_Rows_
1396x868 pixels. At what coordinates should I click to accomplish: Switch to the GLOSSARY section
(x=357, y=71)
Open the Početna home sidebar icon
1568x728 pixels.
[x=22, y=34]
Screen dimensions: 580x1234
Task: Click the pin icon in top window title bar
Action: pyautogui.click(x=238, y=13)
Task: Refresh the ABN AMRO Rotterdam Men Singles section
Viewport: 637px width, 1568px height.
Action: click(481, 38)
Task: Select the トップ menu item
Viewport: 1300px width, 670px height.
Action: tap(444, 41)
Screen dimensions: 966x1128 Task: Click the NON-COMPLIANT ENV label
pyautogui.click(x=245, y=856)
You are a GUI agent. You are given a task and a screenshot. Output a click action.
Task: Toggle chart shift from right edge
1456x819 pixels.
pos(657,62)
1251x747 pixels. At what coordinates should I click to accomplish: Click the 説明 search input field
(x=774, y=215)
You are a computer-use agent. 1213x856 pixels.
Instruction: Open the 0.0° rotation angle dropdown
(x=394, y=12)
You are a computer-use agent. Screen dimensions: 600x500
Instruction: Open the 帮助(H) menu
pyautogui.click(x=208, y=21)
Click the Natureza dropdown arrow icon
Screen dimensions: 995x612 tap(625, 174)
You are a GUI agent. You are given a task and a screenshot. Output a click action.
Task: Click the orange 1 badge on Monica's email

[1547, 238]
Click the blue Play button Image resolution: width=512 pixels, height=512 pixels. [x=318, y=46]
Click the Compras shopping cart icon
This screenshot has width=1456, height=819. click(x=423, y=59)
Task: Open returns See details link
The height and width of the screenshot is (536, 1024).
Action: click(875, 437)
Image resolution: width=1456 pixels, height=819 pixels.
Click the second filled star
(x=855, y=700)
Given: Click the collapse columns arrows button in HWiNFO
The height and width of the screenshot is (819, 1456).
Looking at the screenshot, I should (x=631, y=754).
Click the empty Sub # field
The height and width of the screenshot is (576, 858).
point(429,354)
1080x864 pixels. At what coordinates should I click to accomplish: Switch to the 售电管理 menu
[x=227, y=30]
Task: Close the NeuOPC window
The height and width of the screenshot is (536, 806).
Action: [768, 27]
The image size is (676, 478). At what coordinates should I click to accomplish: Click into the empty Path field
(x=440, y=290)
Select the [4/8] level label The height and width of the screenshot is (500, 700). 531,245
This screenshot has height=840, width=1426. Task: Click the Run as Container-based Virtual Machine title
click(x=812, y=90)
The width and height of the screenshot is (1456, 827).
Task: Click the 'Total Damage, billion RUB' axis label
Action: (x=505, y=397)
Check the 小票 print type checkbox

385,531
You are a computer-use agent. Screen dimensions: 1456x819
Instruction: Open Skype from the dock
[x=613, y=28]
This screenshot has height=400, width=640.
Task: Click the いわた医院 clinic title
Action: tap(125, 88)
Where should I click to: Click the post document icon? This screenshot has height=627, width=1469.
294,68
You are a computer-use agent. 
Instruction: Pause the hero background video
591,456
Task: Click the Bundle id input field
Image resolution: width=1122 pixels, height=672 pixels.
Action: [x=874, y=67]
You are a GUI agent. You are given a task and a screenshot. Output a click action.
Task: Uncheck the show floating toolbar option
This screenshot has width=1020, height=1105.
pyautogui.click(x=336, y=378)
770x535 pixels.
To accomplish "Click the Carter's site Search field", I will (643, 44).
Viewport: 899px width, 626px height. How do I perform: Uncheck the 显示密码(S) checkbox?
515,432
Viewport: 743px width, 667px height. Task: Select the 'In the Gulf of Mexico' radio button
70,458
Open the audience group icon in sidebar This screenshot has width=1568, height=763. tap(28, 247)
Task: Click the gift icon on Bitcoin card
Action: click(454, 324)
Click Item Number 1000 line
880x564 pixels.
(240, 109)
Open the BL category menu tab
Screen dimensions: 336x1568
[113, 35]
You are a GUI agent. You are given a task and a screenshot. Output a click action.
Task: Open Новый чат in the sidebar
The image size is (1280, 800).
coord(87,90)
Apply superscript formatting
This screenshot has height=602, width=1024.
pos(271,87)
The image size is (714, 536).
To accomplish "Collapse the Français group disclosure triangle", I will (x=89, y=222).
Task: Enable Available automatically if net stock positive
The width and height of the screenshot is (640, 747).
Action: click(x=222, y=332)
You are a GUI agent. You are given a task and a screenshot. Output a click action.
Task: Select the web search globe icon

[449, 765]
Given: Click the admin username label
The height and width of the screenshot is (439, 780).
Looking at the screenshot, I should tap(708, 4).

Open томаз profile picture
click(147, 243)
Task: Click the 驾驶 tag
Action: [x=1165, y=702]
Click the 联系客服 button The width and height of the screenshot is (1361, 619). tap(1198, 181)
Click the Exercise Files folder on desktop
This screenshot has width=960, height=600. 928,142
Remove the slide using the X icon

_Request_
Convert the lines of the material above into a JSON list of strings, one string per line and no entries for blank lines. Begin at the line that contains "The image size is (714, 536)." and stop after the line that contains "Action: [x=1165, y=702]".

_Exercise result_
[
  "The image size is (714, 536).",
  "To accomplish \"Collapse the Français group disclosure triangle\", I will (x=89, y=222).",
  "Task: Enable Available automatically if net stock positive",
  "The width and height of the screenshot is (640, 747).",
  "Action: click(x=222, y=332)",
  "You are a GUI agent. You are given a task and a screenshot. Output a click action.",
  "Task: Select the web search globe icon",
  "[449, 765]",
  "Given: Click the admin username label",
  "The height and width of the screenshot is (439, 780).",
  "Looking at the screenshot, I should tap(708, 4).",
  "Open томаз profile picture",
  "click(147, 243)",
  "Task: Click the 驾驶 tag",
  "Action: [x=1165, y=702]"
]